От этой малоутешительной мысли Софи отвлек громкий стук дверного молотка.
– Кто бы это мог быть? – заворчал полковник, который занят был тем, что развлекал Констанс рассказом о сражении при Серингапатуме, том самом, в котором султан Майсурский потерпел сокрушительное поражение. – Надеюсь, ты предупредила миссис Гейл, что для посетителей нас нет дома?
– Ах нет, нет! – воскликнула Констанс, вскакивая на; ноги и прислушиваясь к звукам из прихожей, где экономка разговаривала с неизвестным посетителем. – А вдруг это пришел мистер Эндерхарт, прочитавший наше объявление? Или это кто-нибудь с весточкой от Вира?
– Если так, то мы очень скоро об этом узнаем, – сказала Софи, которую вдруг охватило какое-то неприятное предчувствие. – Прошу тебя, дорогая, сядь и допивай свой чай, а то он совсем остынет.
– Ах нет, какой уж чай! – отозвалась Констанс, устремляясь к дверям. – Пока я не узнаю, кто это, я и глотка не смогу выпить. Я вернусь через секунду.
И прежде чем Софи успела что-нибудь на это возразить, Констанс уже выскочила в коридор. Торопливо выбежав на лестничную площадку, она перегнулась через перила, увидела паркетный пол прихожей и услышала голос миссис Гейл, которая говорила неизвестному джентльмену, что господа не принимают, но он может оставить свою визитную карточку.
– Нет, нет, Глэдис, подожди! – крикнула Констанс, торопливо сбегая по ступеням. – Кто это?
– Какой-то джентльмен, миледи, которому нужно встретиться с полковником по поводу объявления.
– Можешь впустить этого джентльмена, Глэдис, – сказала Констанс, останавливаясь на последней ступеньке. – Поверь мне, полковник просто жаждет его увидеть.
– Как прикажете, миледи, – ответила экономка, хотя вид у нее был настороженный. – Входите, сэр. Полковник все-таки примет вас.
Человек, который шагнул через порог, совсем не походил на ту фигуру, которая рисовалась в воображении Констанс, когда она представляла себе поверенного, много лет служившего герцогу Уэстлейку. И дело было не в одежде незнакомца, которая была отлично пошита, хотя и отличалась чрезмерной строгостью покроя и вся была выдержана в черных тонах. И не в волосах его, каштановых, напомаженных и с аккуратным пробором посередине. Незнакомец определенно выглядел как самый настоящий стряпчий – но как стряпчий, которому едва минуло тридцать лет!

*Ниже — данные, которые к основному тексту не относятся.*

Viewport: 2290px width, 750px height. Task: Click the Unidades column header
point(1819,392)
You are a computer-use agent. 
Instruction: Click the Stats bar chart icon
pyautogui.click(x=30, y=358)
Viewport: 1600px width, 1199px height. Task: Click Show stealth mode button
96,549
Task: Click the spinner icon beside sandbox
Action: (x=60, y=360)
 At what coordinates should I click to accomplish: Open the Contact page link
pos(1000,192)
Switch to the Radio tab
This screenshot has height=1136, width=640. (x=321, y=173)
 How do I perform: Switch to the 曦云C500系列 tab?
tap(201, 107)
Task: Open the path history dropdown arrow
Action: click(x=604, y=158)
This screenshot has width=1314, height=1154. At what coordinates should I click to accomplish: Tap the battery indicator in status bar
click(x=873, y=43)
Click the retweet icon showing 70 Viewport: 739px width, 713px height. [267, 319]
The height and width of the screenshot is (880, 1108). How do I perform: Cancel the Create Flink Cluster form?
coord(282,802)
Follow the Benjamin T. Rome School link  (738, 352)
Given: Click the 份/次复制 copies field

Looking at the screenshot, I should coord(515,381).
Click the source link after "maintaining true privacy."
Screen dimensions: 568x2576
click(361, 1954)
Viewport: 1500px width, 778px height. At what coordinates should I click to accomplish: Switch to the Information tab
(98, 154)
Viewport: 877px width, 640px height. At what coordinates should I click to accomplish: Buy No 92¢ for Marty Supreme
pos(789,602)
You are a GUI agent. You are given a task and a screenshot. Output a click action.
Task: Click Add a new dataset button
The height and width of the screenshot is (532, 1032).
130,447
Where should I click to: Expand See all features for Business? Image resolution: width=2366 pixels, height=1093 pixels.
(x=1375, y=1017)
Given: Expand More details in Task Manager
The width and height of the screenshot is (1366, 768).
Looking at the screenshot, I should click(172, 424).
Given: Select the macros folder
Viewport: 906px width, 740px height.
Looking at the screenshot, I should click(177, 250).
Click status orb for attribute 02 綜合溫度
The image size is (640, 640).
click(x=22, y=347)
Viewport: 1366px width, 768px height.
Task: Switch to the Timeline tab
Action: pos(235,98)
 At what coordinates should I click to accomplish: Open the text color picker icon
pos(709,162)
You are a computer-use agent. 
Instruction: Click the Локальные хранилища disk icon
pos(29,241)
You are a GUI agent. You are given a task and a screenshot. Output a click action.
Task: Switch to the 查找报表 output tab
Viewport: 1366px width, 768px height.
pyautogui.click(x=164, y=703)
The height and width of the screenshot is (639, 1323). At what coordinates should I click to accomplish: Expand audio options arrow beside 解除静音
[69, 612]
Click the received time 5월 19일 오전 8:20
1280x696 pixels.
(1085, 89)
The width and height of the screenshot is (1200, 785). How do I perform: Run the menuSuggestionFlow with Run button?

– Мистер... э-э... Эндерхарт? – начала разговор Констанс, разглядывая карточку, которую миссис Гейл подала ей на серебряном подносе.
– Мистер Джосая Эндерхарт, миледи, – пояснил джентльмен, снимая перчатки, шляпу и плащ с помощью миссис Гейл. – К вашим услугам, мадам.
– Боюсь, здесь какая-то ошибка, мистер Эндерхарт, – сказала Констанс, чувствуя, что ее воспарившие было надежды падают в пропасть. – Объявление было для мистера Малкома Эндерхарта.
– Малком Эндерхарт – мой отец, мадам, – пояснил джентльмен. – Увы, в данный момент он находится на пути домой в Уэлс и, следовательно, никак не мог видеть объявление полковника. Я подумал, что, может быть, я могу оказаться полезным. С тех пор как мой отец отошел отдел, я занимаюсь делами очень многих его бывших клиентов.
– Да, разумеется, беседа с вами никак не помешает, – промямлила Констанс, которая, сама пригласив джентльмена войти, теперь не могла выставить его за дверь. – Полковник наверху, в гостиной. Прошу вас, следуйте за мной, – добавила она и, подобрав юбку, стала подниматься по лестнице.
Господин Джосая Эндерхарт, сунув коричневый кожаный портфель под мышку, послушно последовал за ней.
Софи и полковник, которые, точно как и Констанс, ожидали увидеть джентльмена значительно более преклонных лет, внимательно выслушали объяснения Констанс.
– Что ж, мистер Эндерхарт, очень приятно познакомиться с вами, хотя вы и не совсем то лицо, с которым мы рассчитывали связаться, – сказала Софи, жестом приглашая гостя сесть в вольтеровское кресло, стоявшее возле камина. – Мы как раз пьем чай. Не желаете ли чашечку?